▶ [How to complete this task]
Quote every line of the material below verbatim, with no changes.

Stored data entries:
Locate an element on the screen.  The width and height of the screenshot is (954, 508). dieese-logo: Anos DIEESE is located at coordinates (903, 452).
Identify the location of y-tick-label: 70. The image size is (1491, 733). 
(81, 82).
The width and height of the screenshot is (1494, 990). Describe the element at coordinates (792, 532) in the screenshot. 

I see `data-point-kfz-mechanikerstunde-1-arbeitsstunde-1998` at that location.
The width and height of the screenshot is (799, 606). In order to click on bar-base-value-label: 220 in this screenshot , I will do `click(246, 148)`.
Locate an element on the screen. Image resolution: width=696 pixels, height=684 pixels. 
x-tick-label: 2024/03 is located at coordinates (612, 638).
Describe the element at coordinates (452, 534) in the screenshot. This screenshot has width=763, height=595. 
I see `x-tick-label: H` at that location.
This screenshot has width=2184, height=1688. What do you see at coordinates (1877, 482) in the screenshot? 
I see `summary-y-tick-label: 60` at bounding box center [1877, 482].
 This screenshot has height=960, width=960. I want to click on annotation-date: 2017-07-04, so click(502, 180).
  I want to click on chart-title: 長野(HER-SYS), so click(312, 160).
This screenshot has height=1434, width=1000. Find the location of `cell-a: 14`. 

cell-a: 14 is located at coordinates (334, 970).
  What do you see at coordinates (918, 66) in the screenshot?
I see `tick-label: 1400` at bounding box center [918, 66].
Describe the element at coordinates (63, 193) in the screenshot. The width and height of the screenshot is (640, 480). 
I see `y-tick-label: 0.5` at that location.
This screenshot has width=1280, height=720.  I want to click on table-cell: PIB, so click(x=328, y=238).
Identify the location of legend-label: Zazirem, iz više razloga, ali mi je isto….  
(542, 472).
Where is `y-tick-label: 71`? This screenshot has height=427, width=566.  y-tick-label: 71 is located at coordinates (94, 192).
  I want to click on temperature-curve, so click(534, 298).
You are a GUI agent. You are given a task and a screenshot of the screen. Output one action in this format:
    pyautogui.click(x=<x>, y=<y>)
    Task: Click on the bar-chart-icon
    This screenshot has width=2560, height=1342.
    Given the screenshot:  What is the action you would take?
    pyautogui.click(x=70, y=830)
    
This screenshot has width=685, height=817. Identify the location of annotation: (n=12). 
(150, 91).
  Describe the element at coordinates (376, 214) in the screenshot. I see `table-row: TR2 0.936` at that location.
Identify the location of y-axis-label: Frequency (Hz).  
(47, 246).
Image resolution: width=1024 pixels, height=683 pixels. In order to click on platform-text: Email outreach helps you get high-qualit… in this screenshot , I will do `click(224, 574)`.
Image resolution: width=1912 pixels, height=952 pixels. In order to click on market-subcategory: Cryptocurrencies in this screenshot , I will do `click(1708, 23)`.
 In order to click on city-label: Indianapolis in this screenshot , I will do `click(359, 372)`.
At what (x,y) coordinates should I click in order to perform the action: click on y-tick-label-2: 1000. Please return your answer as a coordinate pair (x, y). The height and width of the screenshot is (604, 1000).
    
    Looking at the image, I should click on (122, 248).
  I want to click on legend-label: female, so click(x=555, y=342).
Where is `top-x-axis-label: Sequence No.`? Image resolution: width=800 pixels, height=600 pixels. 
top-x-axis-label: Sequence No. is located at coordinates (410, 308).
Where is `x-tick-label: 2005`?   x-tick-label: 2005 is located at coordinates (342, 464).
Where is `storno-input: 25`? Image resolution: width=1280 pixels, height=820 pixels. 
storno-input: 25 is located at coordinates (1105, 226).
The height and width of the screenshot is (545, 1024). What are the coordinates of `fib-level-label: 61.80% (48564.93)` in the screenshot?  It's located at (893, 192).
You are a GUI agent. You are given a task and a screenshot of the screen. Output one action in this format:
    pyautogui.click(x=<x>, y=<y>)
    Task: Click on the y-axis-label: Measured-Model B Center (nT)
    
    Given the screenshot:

▶ [Answer section]
Locate an element on the screen.  The width and height of the screenshot is (954, 508). dieese-logo: Anos DIEESE is located at coordinates (903, 452).
Identify the location of y-tick-label: 70. The image size is (1491, 733). 
(81, 82).
The width and height of the screenshot is (1494, 990). Describe the element at coordinates (792, 532) in the screenshot. 

I see `data-point-kfz-mechanikerstunde-1-arbeitsstunde-1998` at that location.
The width and height of the screenshot is (799, 606). In order to click on bar-base-value-label: 220 in this screenshot , I will do `click(246, 148)`.
Locate an element on the screen. Image resolution: width=696 pixels, height=684 pixels. 
x-tick-label: 2024/03 is located at coordinates (612, 638).
Describe the element at coordinates (452, 534) in the screenshot. This screenshot has width=763, height=595. 
I see `x-tick-label: H` at that location.
This screenshot has width=2184, height=1688. What do you see at coordinates (1877, 482) in the screenshot? 
I see `summary-y-tick-label: 60` at bounding box center [1877, 482].
 This screenshot has height=960, width=960. I want to click on annotation-date: 2017-07-04, so click(502, 180).
  I want to click on chart-title: 長野(HER-SYS), so click(312, 160).
This screenshot has height=1434, width=1000. Find the location of `cell-a: 14`. 

cell-a: 14 is located at coordinates (334, 970).
  What do you see at coordinates (918, 66) in the screenshot?
I see `tick-label: 1400` at bounding box center [918, 66].
Describe the element at coordinates (63, 193) in the screenshot. The width and height of the screenshot is (640, 480). 
I see `y-tick-label: 0.5` at that location.
This screenshot has width=1280, height=720.  I want to click on table-cell: PIB, so click(x=328, y=238).
Identify the location of legend-label: Zazirem, iz više razloga, ali mi je isto….  
(542, 472).
Where is `y-tick-label: 71`? This screenshot has height=427, width=566.  y-tick-label: 71 is located at coordinates (94, 192).
  I want to click on temperature-curve, so click(534, 298).
You are a GUI agent. You are given a task and a screenshot of the screen. Output one action in this format:
    pyautogui.click(x=<x>, y=<y>)
    Task: Click on the bar-chart-icon
    This screenshot has width=2560, height=1342.
    Given the screenshot:  What is the action you would take?
    pyautogui.click(x=70, y=830)
    
This screenshot has width=685, height=817. Identify the location of annotation: (n=12). 
(150, 91).
  Describe the element at coordinates (376, 214) in the screenshot. I see `table-row: TR2 0.936` at that location.
Identify the location of y-axis-label: Frequency (Hz).  
(47, 246).
Image resolution: width=1024 pixels, height=683 pixels. In order to click on platform-text: Email outreach helps you get high-qualit… in this screenshot , I will do `click(224, 574)`.
Image resolution: width=1912 pixels, height=952 pixels. In order to click on market-subcategory: Cryptocurrencies in this screenshot , I will do `click(1708, 23)`.
 In order to click on city-label: Indianapolis in this screenshot , I will do `click(359, 372)`.
At what (x,y) coordinates should I click in order to perform the action: click on y-tick-label-2: 1000. Please return your answer as a coordinate pair (x, y). The height and width of the screenshot is (604, 1000).
    
    Looking at the image, I should click on (122, 248).
  I want to click on legend-label: female, so click(x=555, y=342).
Where is `top-x-axis-label: Sequence No.`? Image resolution: width=800 pixels, height=600 pixels. 
top-x-axis-label: Sequence No. is located at coordinates (410, 308).
Where is `x-tick-label: 2005`?   x-tick-label: 2005 is located at coordinates (342, 464).
Where is `storno-input: 25`? Image resolution: width=1280 pixels, height=820 pixels. 
storno-input: 25 is located at coordinates (1105, 226).
The height and width of the screenshot is (545, 1024). What are the coordinates of `fib-level-label: 61.80% (48564.93)` in the screenshot?  It's located at (893, 192).
You are a GUI agent. You are given a task and a screenshot of the screen. Output one action in this format:
    pyautogui.click(x=<x>, y=<y>)
    Task: Click on the y-axis-label: Measured-Model B Center (nT)
    
    Given the screenshot:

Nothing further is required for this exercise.